The accuracy of an LQO is heavily tied to its underlying cardinality estimation strategy:
- Inherited Tendencies: Systems relying on classic optimizer cardinality estimates (like BAO) inherit the classic estimation tendencies, like robustness in Hash Join cost estimations and increased cost estimation errors for Nested Loops.
- Learned Potential: LOGER-like systems that model their own estimates show immense potential, significantly reducing error magnitudes across the Nested Loop join - the workload's most prominent operator and the operator most sensitive to cardinality estimation errors.
Embedding Analysis - Do LQOs know their plans?

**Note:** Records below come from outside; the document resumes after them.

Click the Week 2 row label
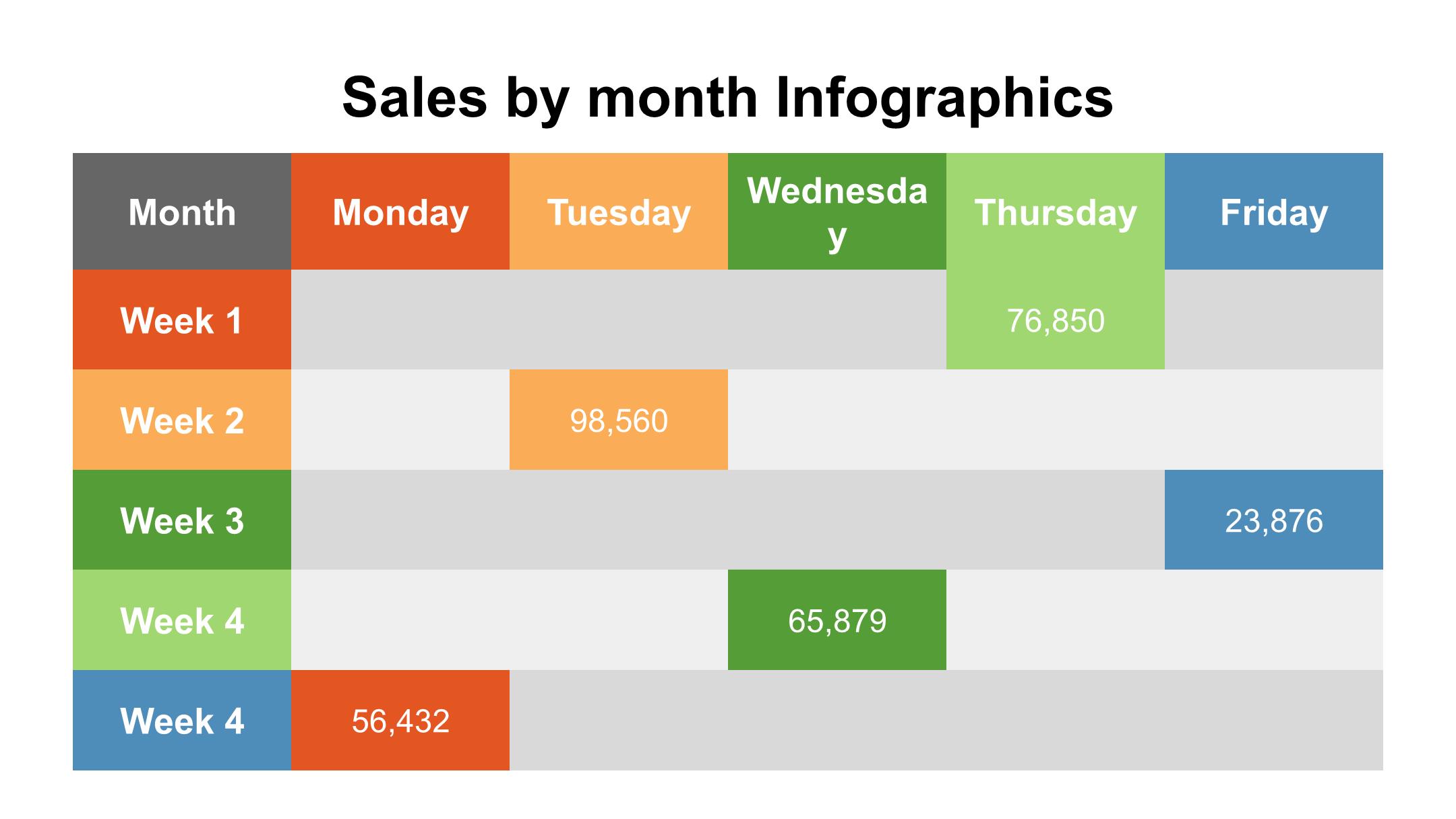The image size is (1456, 819). (182, 421)
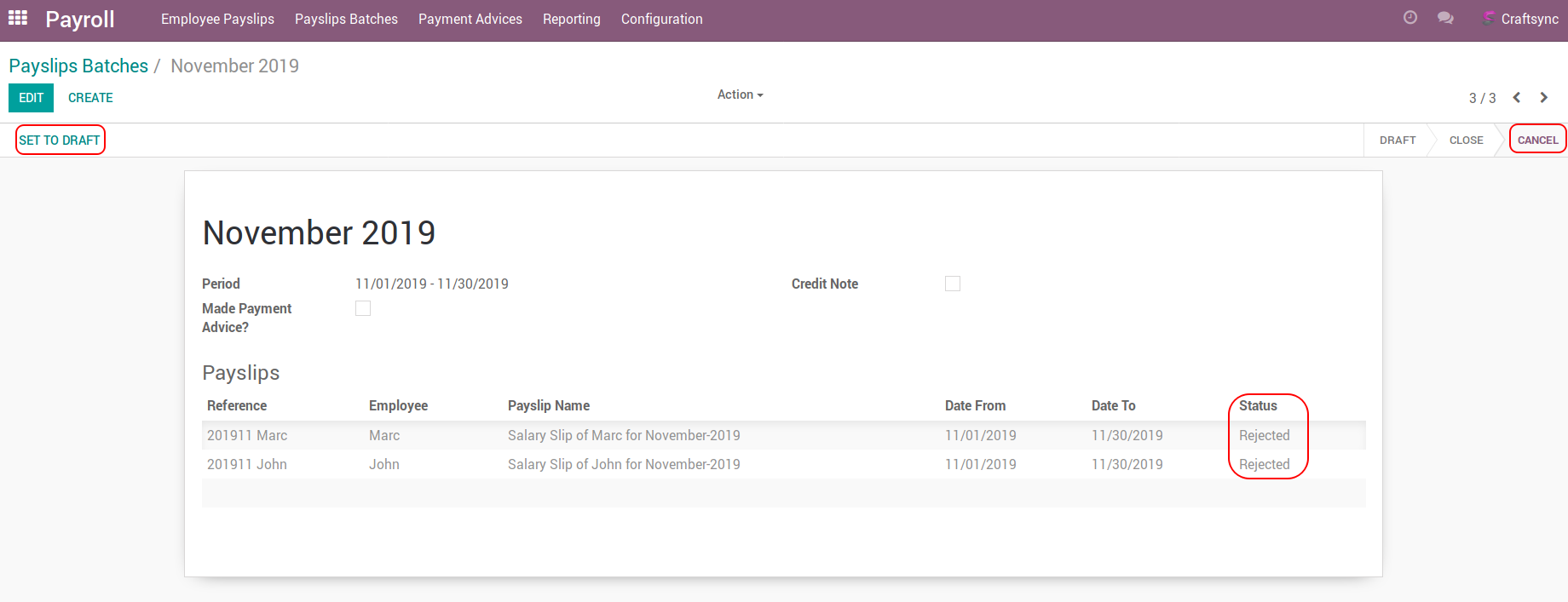Click the Edit button
1568x602 pixels.
pos(31,98)
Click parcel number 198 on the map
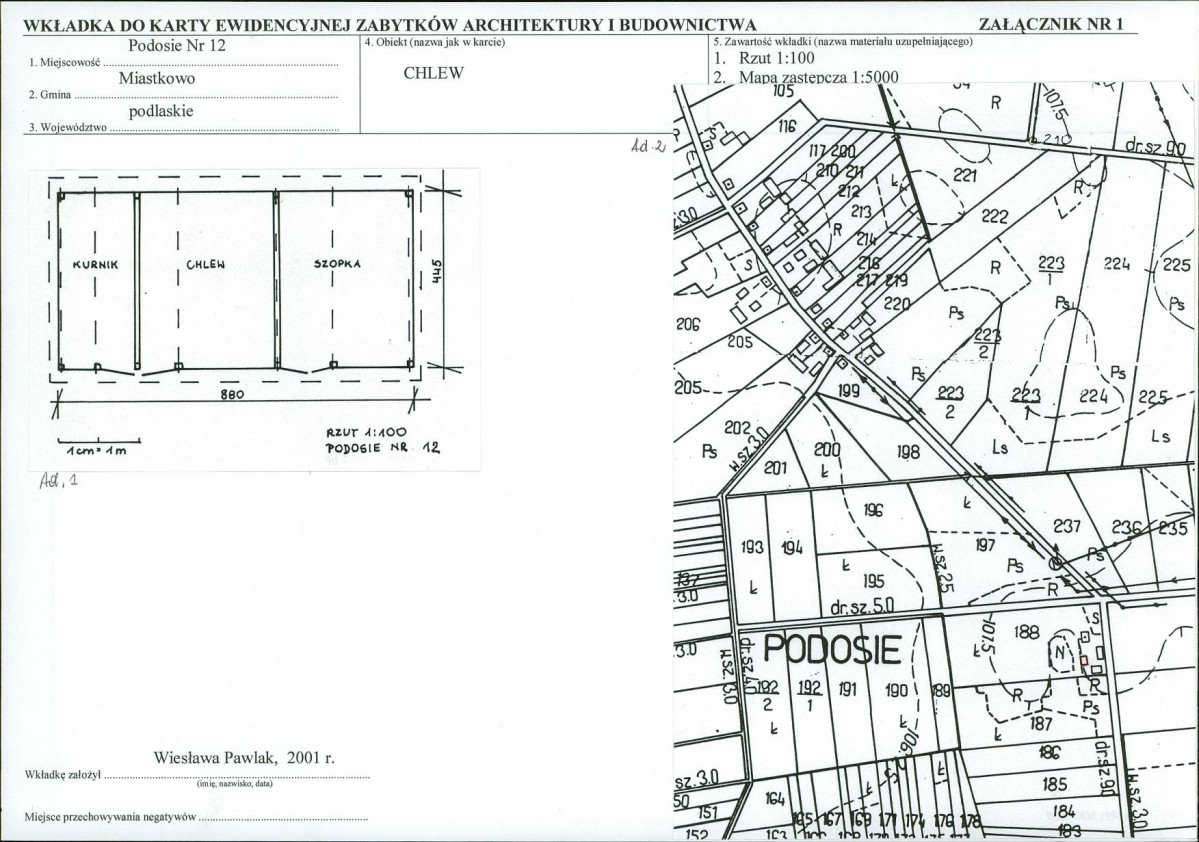This screenshot has width=1199, height=842. coord(908,453)
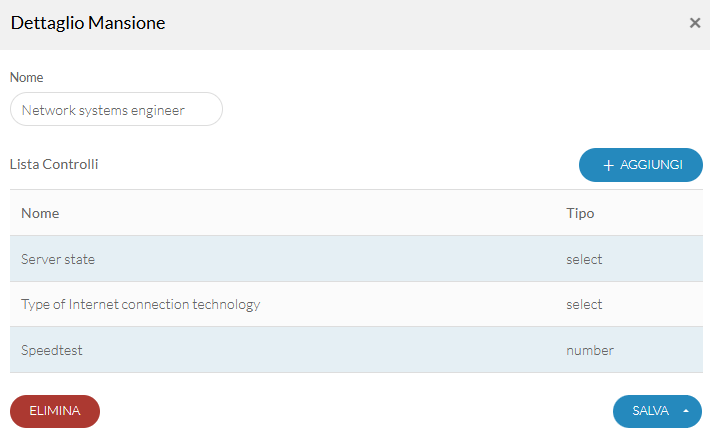Click the Dettaglio Mansione title
This screenshot has width=710, height=435.
88,23
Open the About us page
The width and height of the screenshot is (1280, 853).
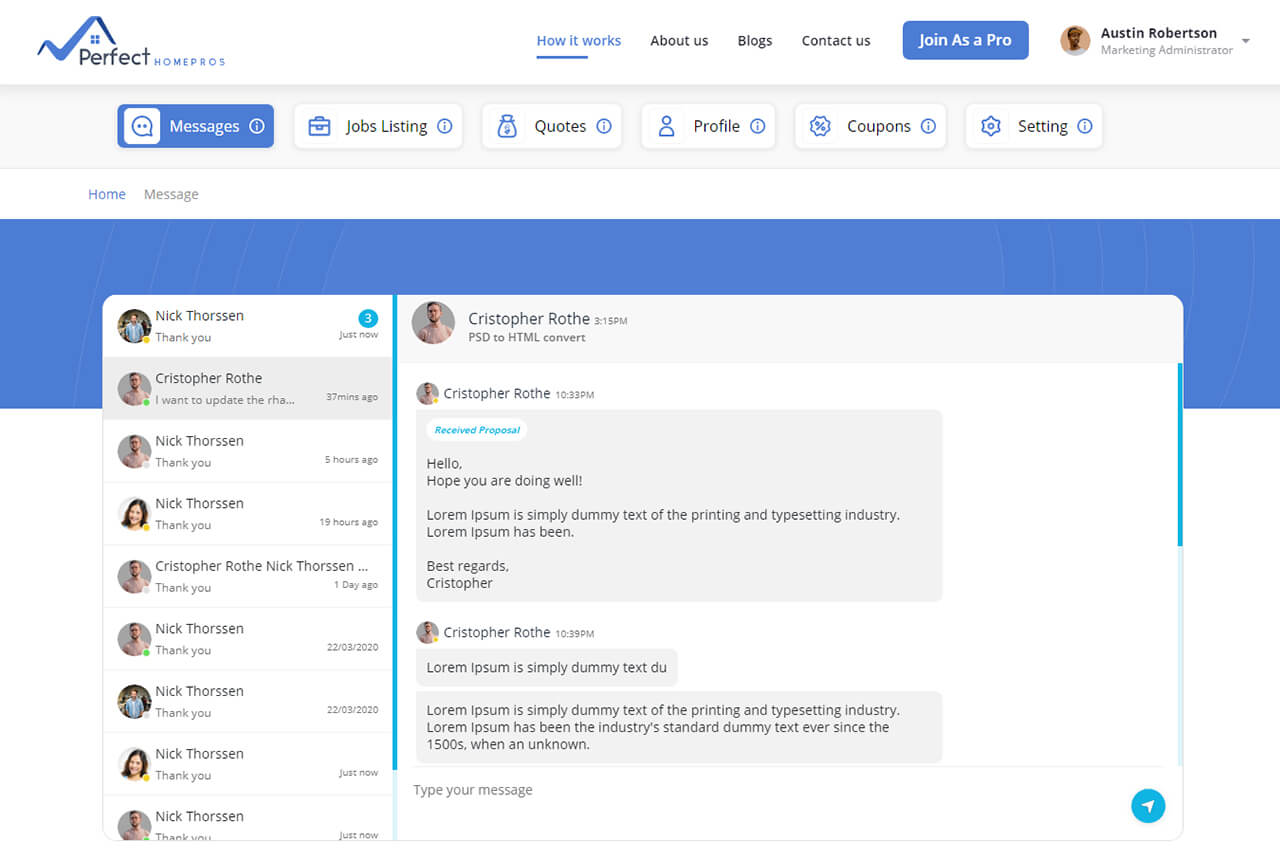click(679, 41)
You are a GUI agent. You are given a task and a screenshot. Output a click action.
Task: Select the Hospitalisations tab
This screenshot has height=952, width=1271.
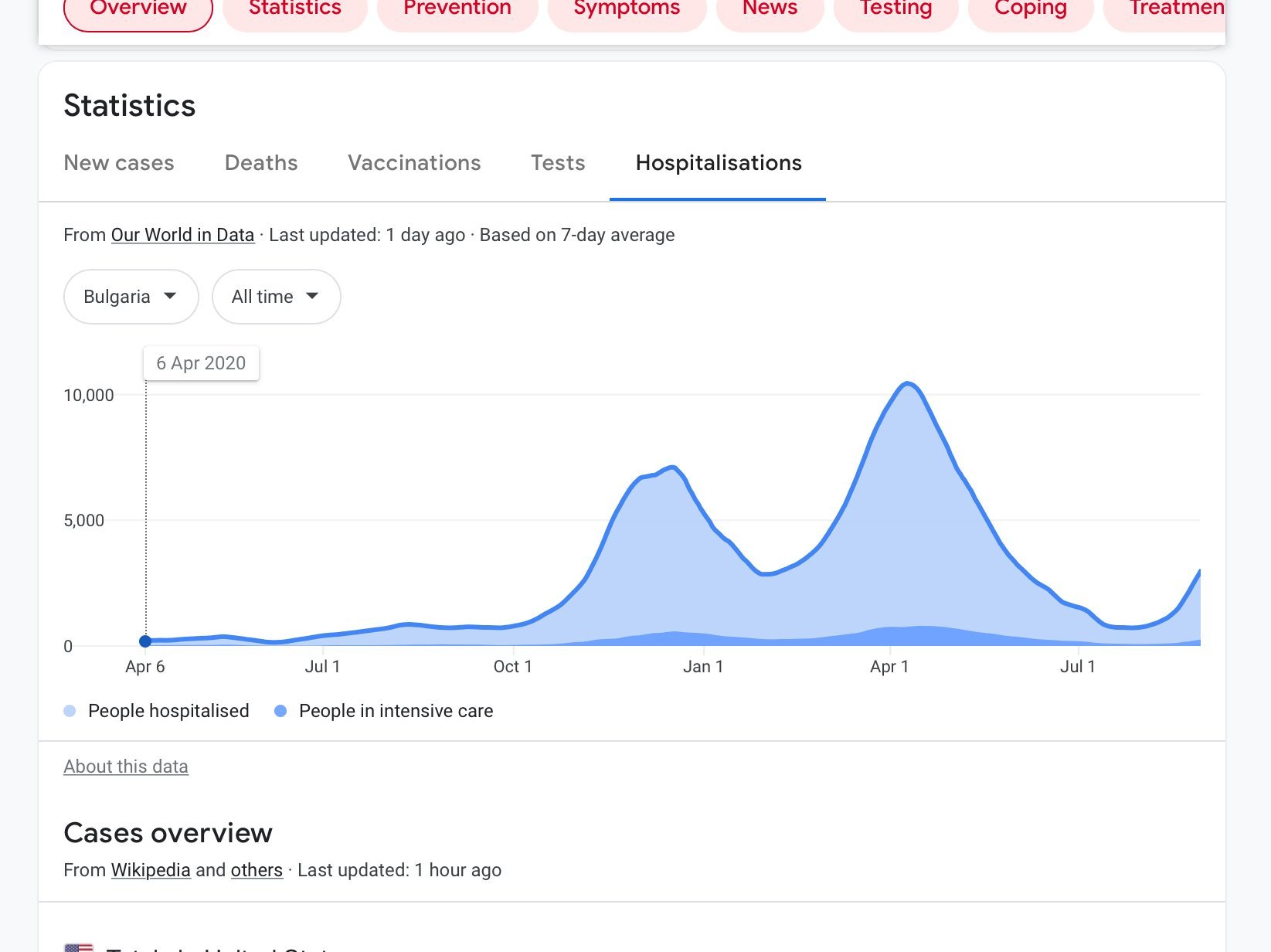coord(718,163)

The internal representation of query plans—how the model "sees" the search space—is the primary driver of optimization quality.
- Unstructured Space: Architectures utilizing Tree-CNN (NEO, BAO, LERO) often fail to produce a structured latent space, mixing speedups and slowdowns indiscriminately.
- The Power of Representation: LOGER's Tree-LSTM architecture creates a well-structured embedding space, clearly separating high-performance plans from regressions.
Generalization - New conditions, what happens now?
Generalization remains an unsolved problem for LQOs. When faced with environments that differ from their training data, performance often degrades sharply:
- The Novelty Barrier: Most systems struggle significantly with novel joins and shifting dataset distributions (Covariate Shift).
- Encoding Pitfalls: One-hot schema encodings are fragile.